Feller Olivier · Nationalrat · 2022-03-01
Feller Olivier · Nationalrat · Waadt · FDP-Liberale Fraktion · 2022-03-01
Wortprotokoll
La situation que nous avons à examiner ce matin est relativement simple. Il y a un accord entre la Suisse et l'Italie concernant l'imposition des travailleurs frontaliers qui date de 1974. Depuis une dizaine d'années, le Tessin réclame une révision de cet accord. D'ailleurs, plusieurs interventions parlementaires ont été déposées à ce sujet. Des négociations relativement âpres ont eu lieu et un nouvel accord a été signé par la Suisse et l'Italie à la fin de l'année 2020.
Selon l'accord qui date de 1974, les travailleurs frontaliers qui travaillent en Suisse sont imposés exclusivement en Suisse. Avec le nouvel accord, les frontaliers actuels continueront d'être imposés exclusivement en Suisse, tandis que les nouveaux frontaliers, c'est-à-dire ceux qui viendront travailler dans notre pays après l'entrée en vigueur du nouvel accord, seront imposés non seulement en Suisse, mais également de façon ordinaire en Italie. Et l'Italie devra bien sûr éliminer la double imposition qui en résulte. Ce mécanisme conduira à une augmentation importante de la charge fiscale des nouveaux travailleurs frontaliers, ce qui devrait rendre le statut de travailleur frontalier un peu moins attrayant à terme du point de vue fiscal, répondant ainsi à une des attentes du canton du Tessin.
En toute objectivité, ce nouvel accord apporte des avantages substantiels et légitimes, notamment au canton du Tessin, c'est pourquoi le groupe libéral-radical le soutiendra sans réserve.

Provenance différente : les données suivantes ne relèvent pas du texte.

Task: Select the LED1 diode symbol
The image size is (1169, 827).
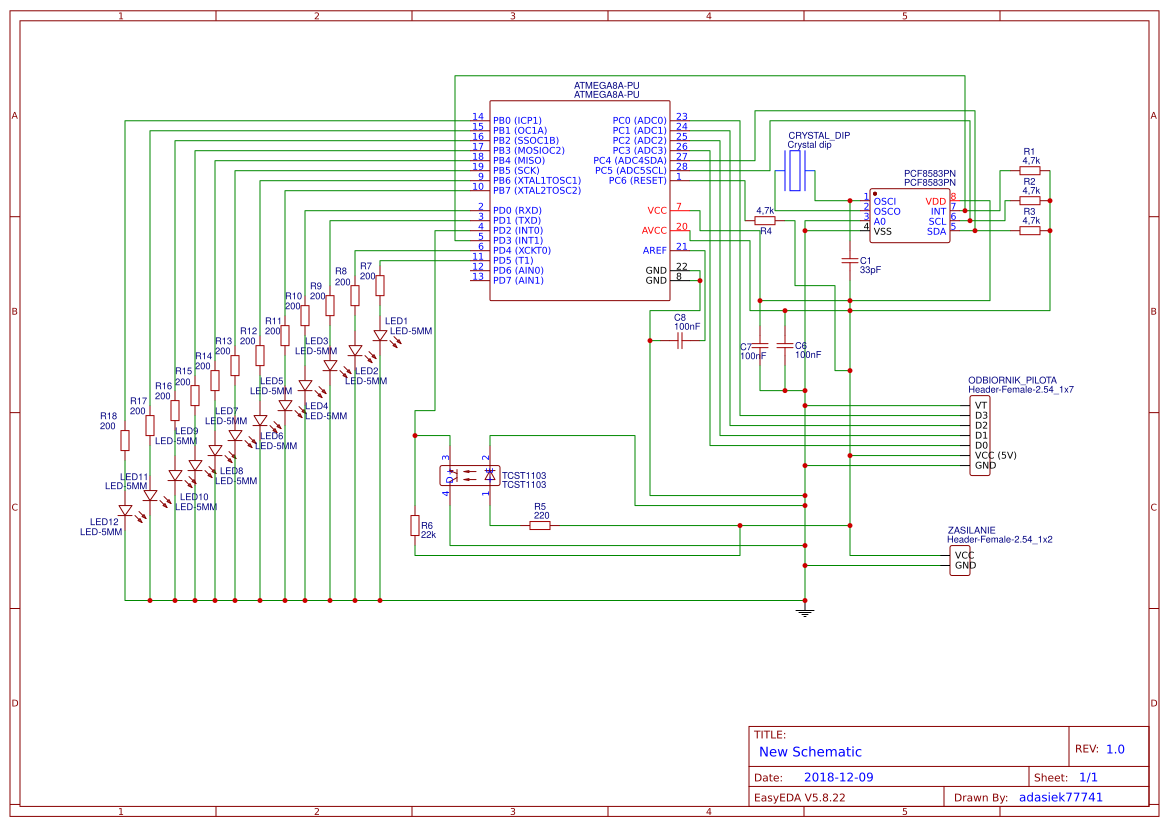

Nous sommes également saisis d'une proposition Marchesi qui demande la suspension des débats concernant ce nouvel accord jusqu'à ce que tous les objectifs fixés dans la feuille de route élaborée par l'Italie et la Suisse en 2015 soient atteints. En fait, le principal problème, c'est que la Suisse figure encore sur une liste noire établie en 1999 par l'Italie concernant l'imposition par la Suisse des personnes physiques. Il est vrai que la mention de notre pays sur cette liste noire tenue par l'Italie est injustifiée et incompréhensible dès lors que notre pays ne pratique pas de fiscalité privilégiée pour les personnes physiques. Notre pays continue d'ailleurs de négocier âprement avec l'Italie afin d'être éliminée de cette liste noire. Elle l'a fait de façon particulièrement intense au cours des douze derniers mois. Une solution devrait être trouvée rapidement.
Suspendre aujourd'hui le traitement du nouvel accord sur l'imposition des frontaliers n'apporterait aucune plus-value aux négociations en cours concernant la mention de la Suisse sur cette liste noire tenue par l'Italie. Au contraire, la suspension des débats pourrait même gêner les efforts déployés par les négociateurs suisses.
C'est pourquoi le groupe libéral-radical rejettera la proposition Marchesi.